> _Extract provided_:
++++++
The consequence of urbanization was the emergence of Jewish intellectuals who sought to deal with their tradition and their religion in a rational way. Their overwhelming desire was to find respectable reasons for the performance of old rituals and scientific justification for the telling of old myths. In their eyes the Zadokite priests were boorish and illiterate clergymen incapable of rescuing the Torah for “modern” times.

The ambivalence of the Zadokites was the main source of their weakness. After two hundred years of strong and effective rule, they collapsed under the strains of Hellenization. Too snobbish to unite with the believing masses against the skeptical bourgeoisie, and too attracted to the material benefits of urbanization to strongly resist the encroachment of the merchants, they surrendered their power in the most humiliating fashion — with no resistance.

II. The Maccabees

Every society is dominated by those who succeed in achieving power. They are the ruling elite.

Jewish history, like the history of all nations, is the story of one power elite replacing another. Each ruling group creates laws and institutions to maintain its control. It also invents stories and ideologies to justify its domination. The royal house of David commissioned the Book of Kings and proclaimed the divine right of its family monarchy. The Zadokite priests authored the Torah and announced the divine right of their priestly dictatorship.

In the Greek period, there emerged a new competitor for power in the Jewish state. It was a family of destitute Levites from a backwater village called Modeen. Like most non-Zadokite Levites they were unemployed as priests. For generations, they had been reconciled to powerlessness and insignificance. In the year 180 B.C. they were nonentities. In the year 140 B.C. they were the masters of Judea.

The name of this family varies. They were officially called the Hasmoneans because they were descended from an obscure ancestor Hasmonai. They were popularly called the Maccabees because their most famous leader bore this surname. Consumed by ambition, they destroyed Zadokite power, drove the Greeks from Judea, established an independent Jewish state, conquered neighboring lands, and became absolute masters. of all they surveyed. In the process of achieving the ultimate power, they made many enemies. These enemies hated the Maccabees with such intensity that their anger still burned two centuries after the Hasmoneans disappeared.

What was the secret of their success? How was it possible for an obscure peasant family to reach the heights of political power within forty years?

The Maccabees succeeded because of their personal charisma. There were five Hasmonean brothers, the sons of a man called Mattathias. Three of them were men of strong ambition, courage and charm. Judah shone as a military leader, Jonathan as a political manipulator and Simon as a ruthless administrator. Without the chemistry of their personalities, power would have eluded them.
++++++
(Records about locating elements on screens)
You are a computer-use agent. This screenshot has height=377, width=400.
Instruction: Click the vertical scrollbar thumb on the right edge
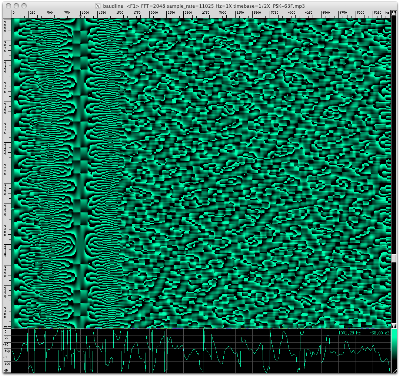(x=394, y=258)
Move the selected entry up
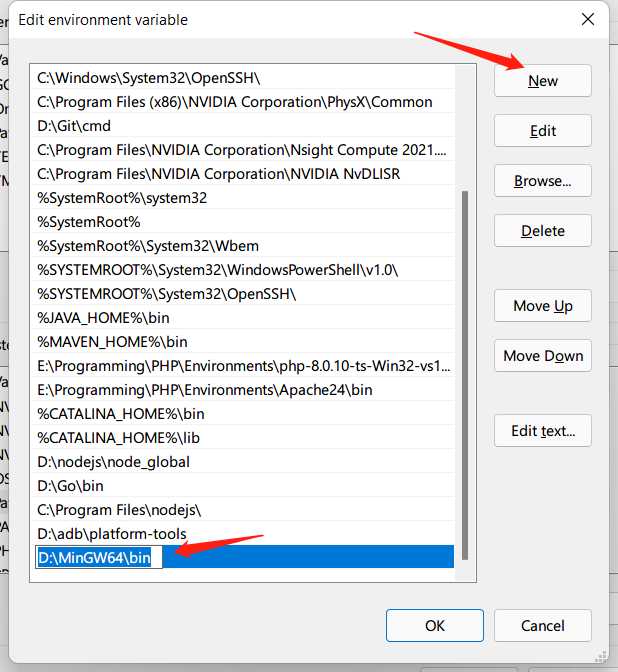The height and width of the screenshot is (672, 618). 542,306
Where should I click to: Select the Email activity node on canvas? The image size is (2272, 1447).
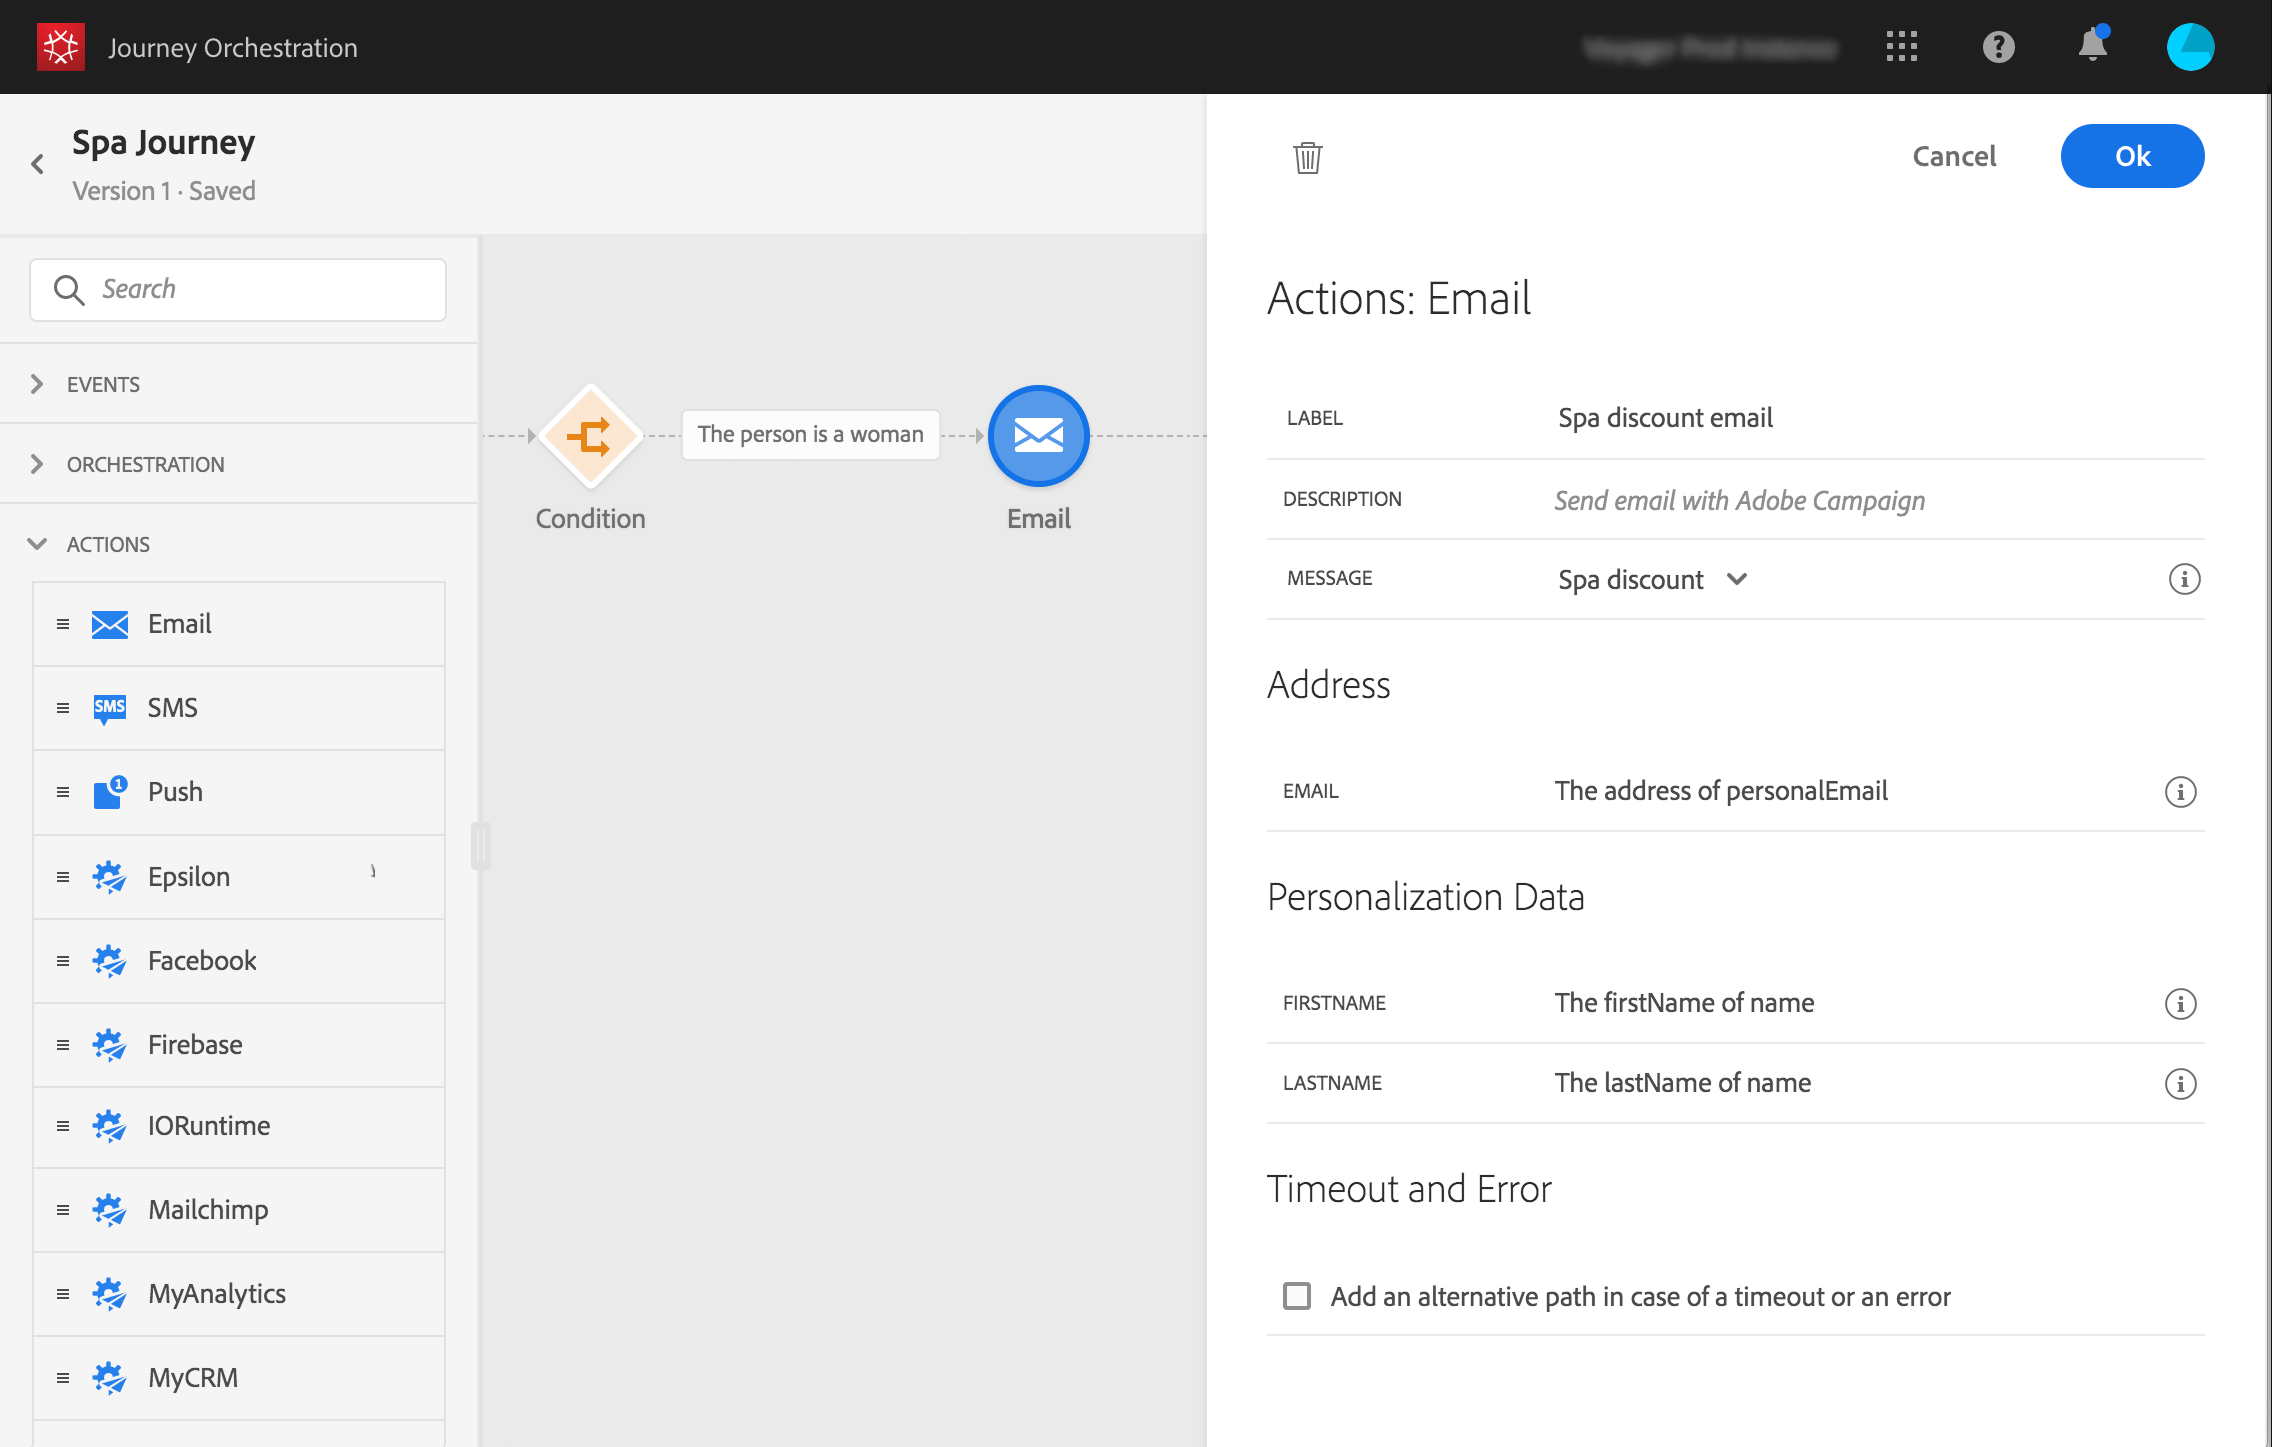(1038, 436)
++++++
> _Written instruction_:
In the text about the Maccabees, what village did the family of Levites come from?

> _Result of the exercise_:
Modeen.